Hoi, So we have a problem. The problem is the architecture. The architecture is being worked on. Release 1.5 has an improvement in the database design. The improvements made possible by better software and hardware are used up by the relentless growth of our consumer base. Every bit of capacity is used as it becomes available. This is also what makes it so interesting, Where do we get the money from to pay for all the nice toys.. ( he/she who dies with the most toys, wins)
When you compare what is done on the Mediawiki software and compare it with what is done in a commercial environment, than the first thing that strikes you is the budgets involved. The big achievement of Mediawiki is what it enables for what budget. The price performance ratio is staggering. Yes it comes with occasional downtime. We do not have a SLA, we run on BETA software, we have volunteers making the impossible a daily occurence and it does work on a best effort basis. Is it not great ??
When you consider that some stuff should be deleted in order to get the extra bit of umf out of our systems, you have to realise that we do not produce a "classic" encyclopedia. What we have with Wikipedia is different, it is all the weird and wonderfull stuff we have that makes us different. Some have argued that we do not need all these other wikipedia's because all the knowledge should be included in the one, the English one. I congratulate the en:wikipedia with their 500.000th article. At the same time the biggest growth is in the other projects. Removing a few articles, the so called fancruft, will not make a dent in a pack of butter as the growth is elsewhere and it will continue to grow exponentially for some time to come.
So what will the solution be ?? Your guess is as good as mine (have also been in steamy rooms with highflyers). But I strongly believe that a way will be found as this is one of the most amazing projects to work on. It does change the concepts of how you do business, it is a completely different ecology from the typical comercial world (by the way a professional is someone who is payed to do a job).
Thanks, GerardM
Alex J. Avriette wrote:
On Thu, 17 Mar 2005 10:04:00 +0000, David Gerard dgerard@gmail.com wrote:
Indeed. keats appears to be starting from a personal distaste and then claiming this will be the destruction of Wikipedia. I note a curious lack of substantiating, ahh, numbers. keats, do you have any?

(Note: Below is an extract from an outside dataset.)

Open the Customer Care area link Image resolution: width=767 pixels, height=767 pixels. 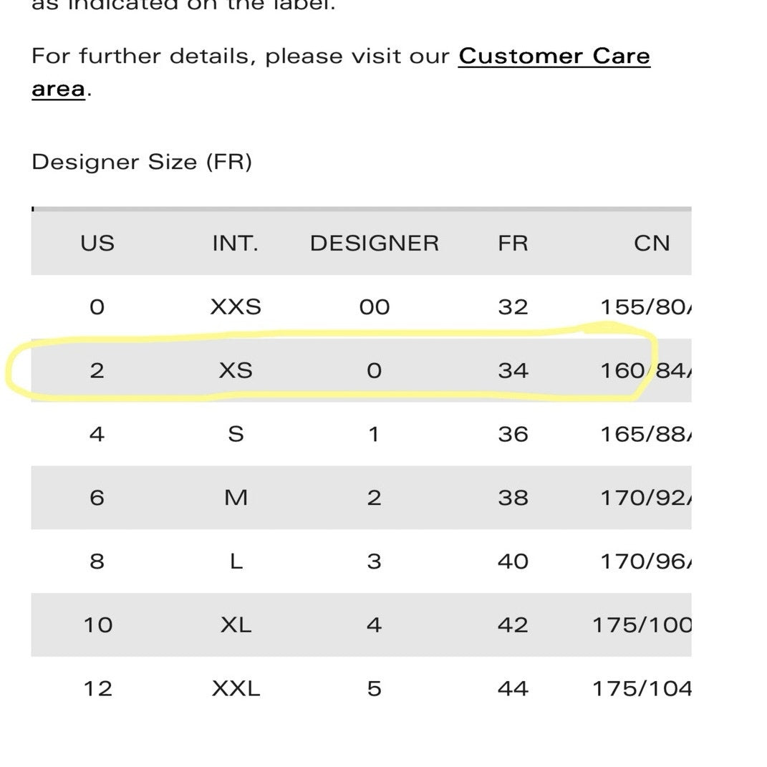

First off, you can call me "Alex". That is my name. If you want to argue on IRC call me keats or whatever you choose to call me. I am not John Keats, nor am I a character in a book. A nick is chosen on IRC to be distinct from others. It could be waerth, jwales, TimStarling, or whatever. But, we are discussing this on a public mailing list, where my name is quite apparent, and I have signed my emails as such. Let's be adults about this.
Second, I do not have any numbers. I said that I felt that we had some problems. I proposed some solutions, and gave my analysis of said problems. The first step in solving a problem is to identify the problem. Then you go and find what might be possible solutions (more disk on the master db, squids on freebsd, postgres on the backend, multiply redundant masters, colos on different continents, a BigIP or two), and you /test them/. The fact that I haven't gone out and built my own wikipedia cluster and tested every solution I offered is hardly a fair criticism. I have at my disposal two powerbooks, two ibooks, and a single 2x 866mhz Linux firewall. I don't have the resources to do all this testing. Nobody just cut me a check for $86,000, either. I am offering my time and my expertise, and even some money. But the testing has to be done by the foundation.

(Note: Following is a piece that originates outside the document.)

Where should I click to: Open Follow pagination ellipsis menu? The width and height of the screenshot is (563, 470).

Fundamentally, taking out the word "fancruft": keats appears to be claiming that the mere fact of having 500k articles is unsustainable in MediaWiki. Is this the case? Do we stop all article creation now? If not, what do we do? Ration them?

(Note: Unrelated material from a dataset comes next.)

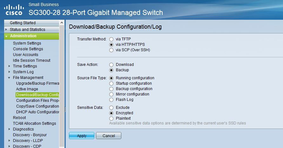
Task: Select Startup configuration source file
Action: coord(111,83)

Do you not see that we are having weekly outages? So we hit 500k articles and lo, it holds together. Where do we go from here? With our one master database server. Somebody goes out and drops $100k on an 8-way 848 opteron. Somebody drops a further $100k on disk. Problem solved until we hit 100M articles. Right, because every single power ranger should have their own page, and every single villain, and every single care bear, and every character from charmed, and every dicdef that never makes it into the wiktionary, and so on and so forth.
You can't just say "let's just stick with what we're doing, it works for now, and we'll just grow the architecture we've got by throwing cubic dollars at it until it works properly."
You're wasting my and the foundation's money by doing so. FIx the architecture and you reduce the cost of operation.
I mean, have you actually ever designed anything near as complicated as the wikipedia? Have you actually ever been in a board room with the program manager, project manager, VP, eight developers, and two sysadmins when you all realize at the same time that the architecture you've got just won't scale to the point you need it to?
I've been there. I can draw you two distinct pictures on the whiteboard I mentioned in my previous email. One will be called "horribly fucked" and the other will be called "ideal". We can get from "horribly fucked" to "ideal" (that's what I do for a living), but we have to stop calling eachother names, and start figuring out what we can do to fix the problem. Test. Benchmark. I mean, start doing what it takes. Right now we're doing nothing. We're putting out fires. Adding more servers is only going to help you until you reach some new unsustainable point. The current architecture is (let me spell it out real big for you)
U N S C A L A B L E
period.